Tonight Trump attended an NFL football game between the Washington Commanders and the Detroit Lions after ESPN reported that he wants the Commanders to name their new stadium after him. Attendees soundly booed him.

Today, former U.S. district judge Mark L. Wolf, who was appointed to the U.S. District Court for the District of Massachusetts by President Ronald Reagan, explained that he resigned on Friday because he wanted the freedom to do “everything in my power to combat today’s existential threat to democracy and the rule of law.” Wolf called out Trump’s use of the Department of Justice to hurt his political opponents, his firing of inspectors general, the administration’s pay-to-play policies in which wealthy donors get government favors, the corruption of cryptocurrency, unconstitutional executive orders, and the threats against judges as Trump attacks the rule of law.

“I resigned in order to speak out, support litigation, and work with other individuals and organizations dedicated to protecting the rule of law and American democracy,” Wolf wrote. “I also intend to advocate for the judges who cannot speak publicly for themselves.” Because Wolf took senior status in 2013 and his successor was appointed then, his resignation will not create a vacancy for Trump to fill.

Tonight, the news is swirling about Democratic senators agreeing to a deal to end the government shutdown, but so far, the contours of such an agreement are not clear.

hcr
Walter Hinteler
 
  1  
Reply Mon 10 Nov, 2025 05:11 am
@hightor,
hightor wrote:

hcr wrote:
Tonight, the news is swirling about Democratic senators agreeing to a deal to end the government shutdown, but so far, the contours of such an agreement are not clear.
As it stands now, the Democrats have caved in once again, at least some of them.
Most probably, imho, the shutdown ends.
hightor
 
  2  
Reply Mon 10 Nov, 2025 06:11 am
@Walter Hinteler,
Ultimately they didn't have enough leverage with the GOP in control of both houses, the presidency, and to some extent, the Supreme Court. Was it worth it? I don't know but I don't think Trump won a lot of fans for cutting people off of supplementary food aid.
izzythepush
 
  2  
Reply Mon 10 Nov, 2025 06:39 am
@hightor,
Those who voted with the Republicans were either "moderate" or about to retire.
Walter Hinteler
 
  1  
Reply Mon 10 Nov, 2025 07:16 am
@hightor,
hightor wrote:
but I don't think Trump won a lot of fans for cutting people off of supplementary food aid.
Everyone might get 2,000 bucks and many will enlarge the Trump-fan club.
Region Philbis
 
  1  
Reply Mon 10 Nov, 2025 07:44 am
@Walter Hinteler,
Quote:
Everyone might get 2,000 bucks
and don't forget the $5000 from all those DOGE cuts...
Walter Hinteler
 
  1  
Reply Mon 10 Nov, 2025 09:25 am
@Region Philbis,
In addition, of course, there are "huge savings" due to customs duties.
0 Replies
 
Walter Hinteler
 
  1  
Reply Tue 11 Nov, 2025 02:26 am
@hightor,
Whatever the case, Donald Trump can count on this opposition.
Trump and his Republicans are triumphant, while the Democrats once again appear divided and poorly led.
hightor
 
  2  
Reply Tue 11 Nov, 2025 04:27 am
@Walter Hinteler,
Quote:
Trump and his Republicans are triumphant, while the Democrats once again appear divided and poorly led.
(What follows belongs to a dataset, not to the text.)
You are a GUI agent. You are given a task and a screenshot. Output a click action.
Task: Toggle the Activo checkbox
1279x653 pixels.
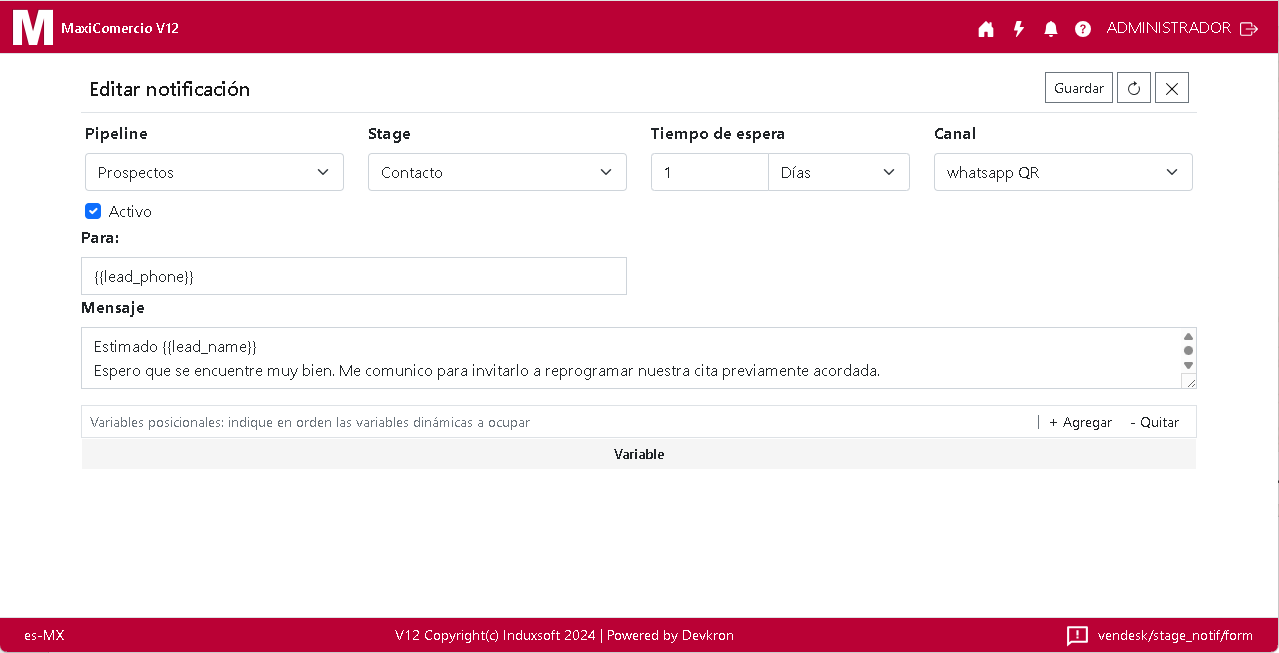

I don't know – the shutdown might have forced through a compromise, as it has in the past, with a president who respected institutional norms. With Trump, those maneuvers aren't likely to work, especially with a House speaker like Johnson. The Democrats took a big risk and lost but I don't think it's as exclusively bad for them as it's being made out to be. I think the effort made all three branches of government look dysfunctional.


Heather Cox Richardson wrote:
Last night, the Senate advanced a measure to end the government shutdown, which at 41 days today is the longest in U.S. history.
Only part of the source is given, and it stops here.